In structural engineering, a bridge bearing is a component of a bridge which typically provides a resting surface between bridge piers and the bridge deck. The purpose of a bearing is to allow controlled movement and thereby reduce the stresses involved. Possible causes of movement are thermal expansion and contraction, creep, shrinkage, or fatigue due to the properties of the material used for the bearing. External sources of movement include the settlement of the ground below, thermal expansion, and seismic activity. There are several different types of bridge bearings which are used depending on a number of different factors including the bridge span, loading conditions, and performance specifications. The oldest form of bridge bearing is simply two plates resting on top of each other. A common form of modern bridge bearing is the elastomeric bridge bearing. Another type of bridge bearing is the mechanical bridge bearing. There are several types of mechanical bridge bearing, such as the pinned bearing, which in turn includes specific types such as the rocker bearing, and the roller bearing. Another type of mechanical bearing is the fixed bearing, which allows rotation, but not other forms of movement.

== History ==
The first bridge bearings to be used were plane bearings in the early 1800s, which included sliding bearings or roller bearings. Plane bearings allowed horizontal movement in one direction, and could therefore transfer horizontal load. Rotating bearings were used in the late 1800s and early 1900s and included rocker bearings, knuckle bearings, and ball bearings. Rotating bearings allowed movement in both the horizontal and vertical directions. Both plane bearings and roller bearings were made of metal. In the mid-1900s, deformation bearings began to be used, which were made of rubber. Deformation bearings primarily include elastomeric bearings, the most common type of bridge bearing used today.

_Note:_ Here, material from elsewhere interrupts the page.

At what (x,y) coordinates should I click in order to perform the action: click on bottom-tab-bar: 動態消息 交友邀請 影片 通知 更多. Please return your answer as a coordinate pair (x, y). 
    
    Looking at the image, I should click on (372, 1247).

== Types of bridge bearings ==

=== Rocker bearings ===
Rocker bearings have curved surfaces that allow rocking. As the bridge expands, the bearing rocks to allow movement in the horizontal direction. Rocker bearings are primarily made of steel. Rocker bearings tend to be used for highway bridges.

=== Elastomeric bearings ===
Elastomeric bridge bearings are the most popular type of bridge bearing used today. They are made of rubber and do not have any moving parts, because the rubber itself allows movement in the bridge. Elastomeric bearings can be made at a low cost, and do not need to be maintained, like other forms of bearings that have moving parts and are made of metal. Elastomeric bearings can be reinforced with steel to make them stronger if needed.

=== Sliding bearings ===
Sliding bearings have both a flat sliding surface to allow horizontal movement and a spherical surface to allow rotation. Although they used to be made of metal, sliding bearings now tend to be made of Teflon.

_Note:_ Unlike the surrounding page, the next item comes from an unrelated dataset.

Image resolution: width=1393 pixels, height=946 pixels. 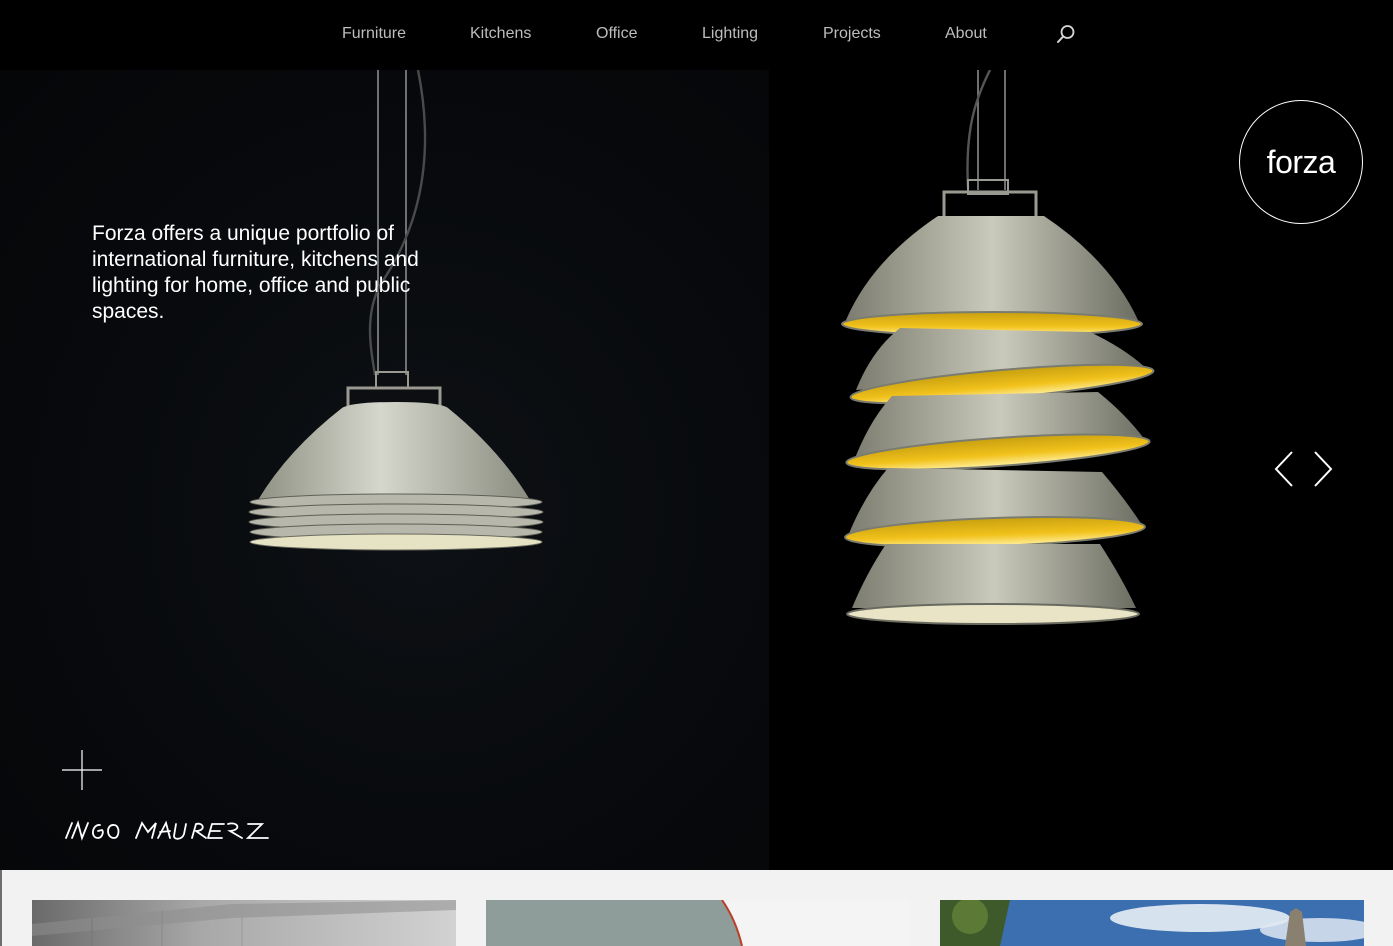 What do you see at coordinates (374, 34) in the screenshot?
I see `nav-furniture: Furniture` at bounding box center [374, 34].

=== Spherical bearings ===
As the name suggests, spherical bearings are in the shape of a sphere. These bearings only allow rotation, and prevent movement in the horizontal and vertical directions.

== Functions of bridge bearings ==
They are one of the most important components of bridges.

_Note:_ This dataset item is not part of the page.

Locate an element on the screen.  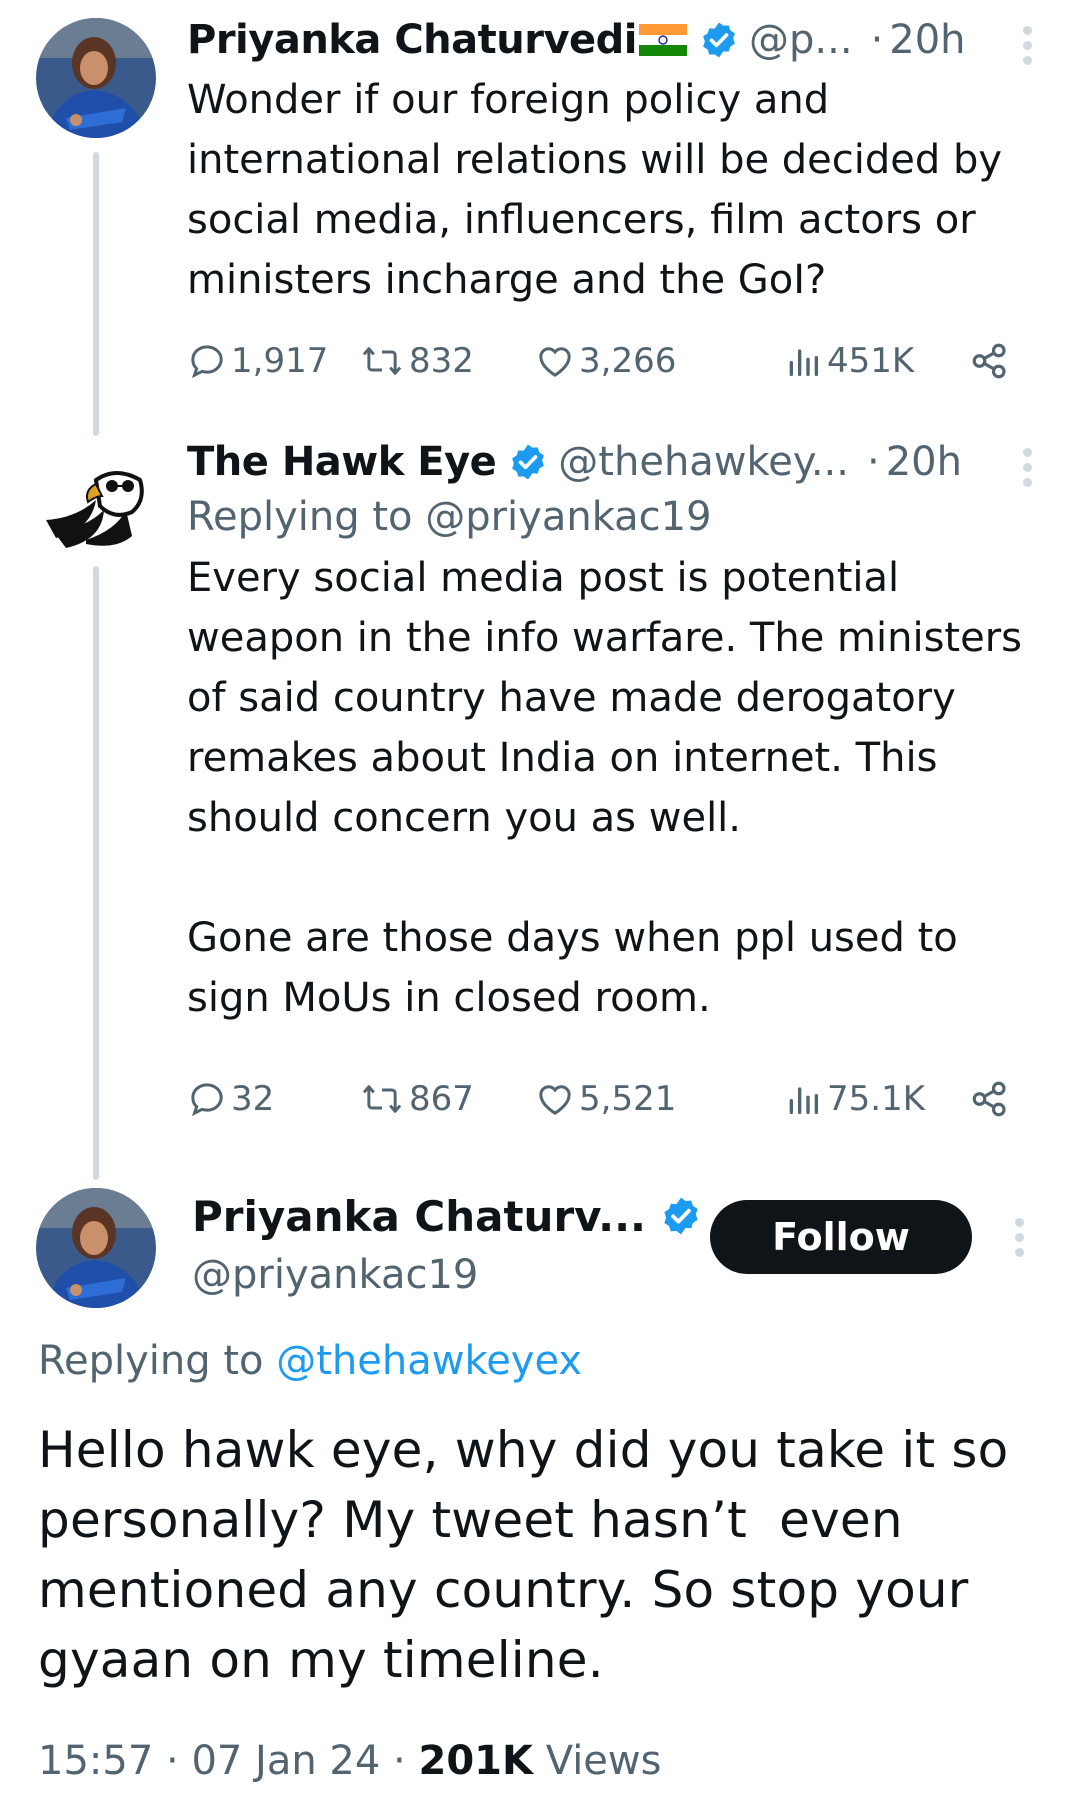
reply-button: 1,917 is located at coordinates (258, 361).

- They transfer forces from bridge superstructure to substructure. Mainly two types of loads: Vertical Loads such as the structure's weight and vehicle load, and Lateral Loads including earthquake and wind forces.
- They permit movements like translation and rotation in between girders and pier caps of bridges to accommodate movements such as thermal expansion.
- Neoprene bearing pads (rubber like structure), a special type of bridge bearing, loses its energy through deformation.
- It simplifies the load transfer mechanism and hence, making analysis easier.